Classification and features
A representative genomic 16S rRNA sequence of R. slithyformis LSU 4T was compared using NCBI BLAST [8,9] under default settings (e.g., considering only the high-scoring segment pairs (HSPs) from the best 250 hits) with the most recent release of the Greengenes database [10] and the relative frequencies of taxa and keywords (reduced to their stem [11]) were determined, weighted by BLAST scores. The most frequently occurring genera were Runella (31.0%), Dyadobacter (30.3%), Cytophaga (13.7%), Cyclobacterium (7.5%) and Algoriphagus (4.0%) (51 hits in total). Regarding the single hit to sequences from members of the species, the average identity within HSPs was 99.2%, whereas the average coverage by HSPs was 96.9%. Regarding the two hits to sequences from other members of the genus, the average identity within HSPs was 95.0%, whereas the average coverage by HSPs was 91.1%. Among all other species, the one yielding the highest score was R. zeae (NR_025004), which corresponded to an identity of 95.0% and an HSP coverage of 91.1%. (Note that the Greengenes database uses the INSDC (= EMBL/NCBI/DDBJ) annotation, which is not an authoritative source for nomenclature or classification.) The highest-scoring environmental sequence was GQ480089 (‘changes during sewage treated process activated sludge wastewater treatment plant clone BXHB50’), which showed an identity of 96.6% and an HSP coverage of 98.0%. The most frequently occurring keywords within the labels of all environmental samples which yielded hits were ‘skin’ (5.5%), ‘soil’ (2.1%), ‘sludg’ (2.0%), ‘biofilm’ (1.7%) and ‘forearm, volar’ (1.7%) (199 hits in total). While few of these keywords fit the aquatic and sludge environments from which strain LSU 4T originated, the majority of the hits point to human and even soil, which were, until now, not considered as habitats for R. slithyformis. However, environmental samples which yielded hits of a higher score than the highest scoring species were not found.

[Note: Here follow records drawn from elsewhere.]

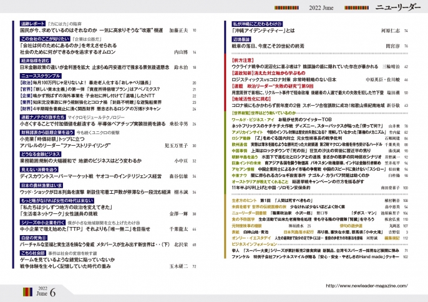
Task: Open the 見えない消費を追う section
Action: pyautogui.click(x=39, y=169)
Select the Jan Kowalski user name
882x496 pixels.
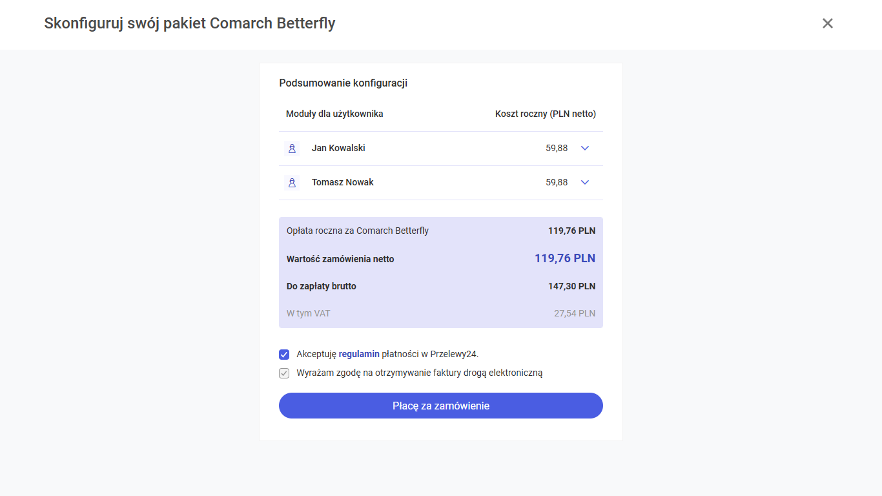338,148
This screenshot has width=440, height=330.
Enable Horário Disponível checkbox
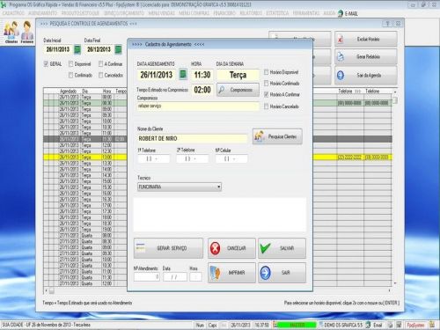point(267,72)
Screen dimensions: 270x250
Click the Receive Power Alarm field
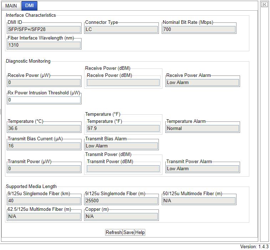coord(202,83)
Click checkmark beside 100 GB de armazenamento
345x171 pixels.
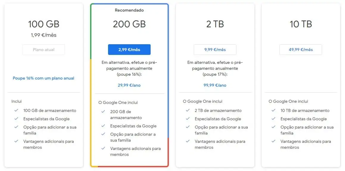tap(16, 110)
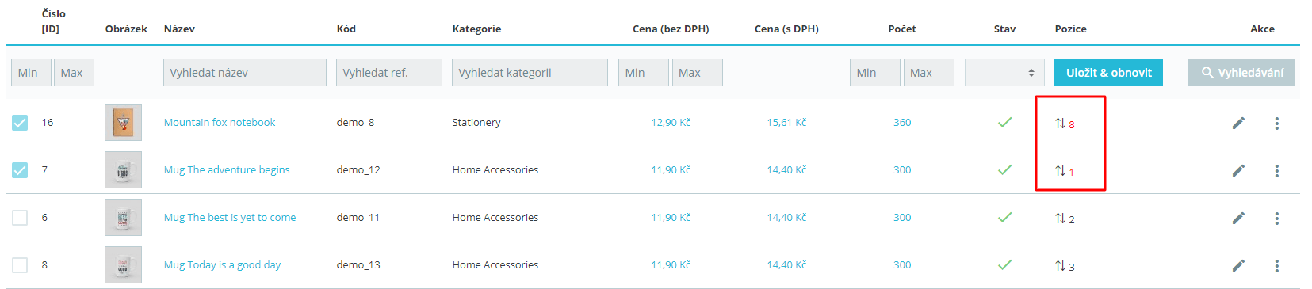Click position arrows on Mug The best is yet to come
The width and height of the screenshot is (1312, 289).
click(x=1060, y=219)

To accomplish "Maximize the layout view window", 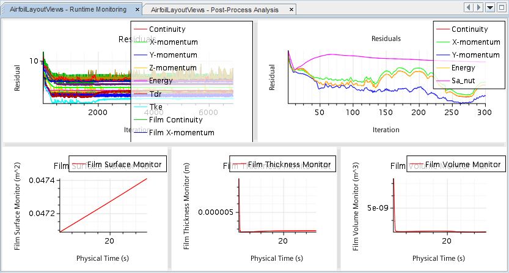I will pyautogui.click(x=500, y=7).
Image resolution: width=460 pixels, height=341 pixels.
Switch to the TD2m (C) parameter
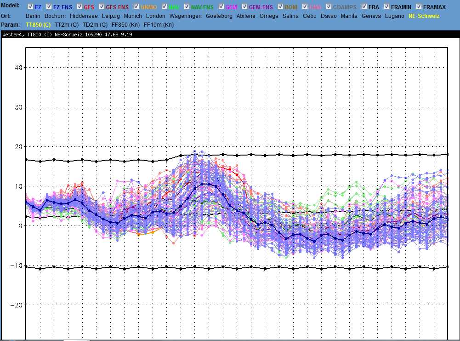click(x=95, y=24)
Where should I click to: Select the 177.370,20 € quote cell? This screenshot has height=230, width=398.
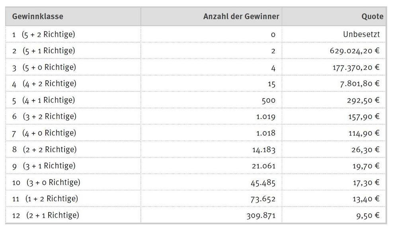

Figure 1 shows the phylogenetic neighborhood of R. slithyformis LSU 4T in a 16S rRNA based tree. The sequences of the two identical 16S rRNA gene copies in the genome do not differ from the previously published 16S rRNA sequence (M62786), which contains 13 ambiguous base calls.
Phylogenetic tree highlighting the position of R. slithyformis relative to the type strains of the type species of the other genera within the family Cytophagaceae. The tree was inferred from 1,330 aligned characters [12,13] of the 16S rRNA gene sequence under the maximum likelihood (ML) criterion [14]. Rooting was done initially using the midpoint method [15] and then checked for its agreement with the current classification (Table 1). The branches are scaled in terms of the expected number of substitutions per site. Numbers adjacent to the branches are support values from 400 ML bootstrap replicates [16] (left) and from 1,000 maximum parsimony bootstrap replicates [17] (right) if larger than 60%. Lineages with type strain genome sequencing projects registered in GOLD [18] are labeled with one asterisk, those also listed as ‘Complete and Published’ with two asterisks [19–22].
The cells of strain LSU 4T are generally curved rods, with the degree of curvature of individual cells within a culture varying from nearly straight to crescent shape. Cell diameter varies from 0.5 to 0.9 µm, and the length from 2.0 to 3.0 µm [1]. With its curved rod shape, strain LSU 4T differs from other members of the genus, such as R. limosa which has long rods while R. zeae is bent rod-shaped [6]. On the MS agar medium used at the time of isolation, R. slithyformis rarely formed long spirals. However, Chelius and Triplett [23] reported the formation of long spirals by the strain LSU 4T when cells were allowed to grow in R2A broth medium (see Figure 2). Larkin and Williams [1] reported a possible production of filaments up to 14 µm in length, which are not coiled. This contrasts the findings of Chelius et al. [7] who described the cells of the strain LSU 4T as circular with swollen ends that would not form filaments. Rings with an outer diameter of 2.0 to 3.0 µm may also occur [1]. Colonies produced a pale pink, nondiffusible, nonfluorescent pigment on MS agar [1]. The strain LSU 4T is a Gram-negative bacterium (Table 1). Strain LSU 4T is non-motile, aerobic and chemoorganotrophic [1]. It does not grow on media with NaCl concentrations of 1.5% or higher [23]. This feature was similar to that of another member of this genus, R. zeae [7]. The temperature range for growth is between 4°C-37°C, with an optimum between 20°C-30°C [6]; the strain being unable to grow at temperatures above 37°C [23]. The sole carbon sources used by the strain LSU 4T for growth on MS agar are glycogen, D-arabitol, dulcitol, inositol, mannitol, sorbitol and sorbose, but the growth was weak except in the presence of glycogen [23]. Some of these features are however contradictory to the findings of Chelius et al. [7] whose attempt to grow the strain LSU 4T in the presence of glycogen in R2A medium was unsuccessful. Further detailed physiological insight, e.g., carbon source utilization in R2A medium, MS agar medium, or by the API 50 CH test, have been reported previously [7,23]. Also, resistance to a variety of antibiotics has been reported [7,23].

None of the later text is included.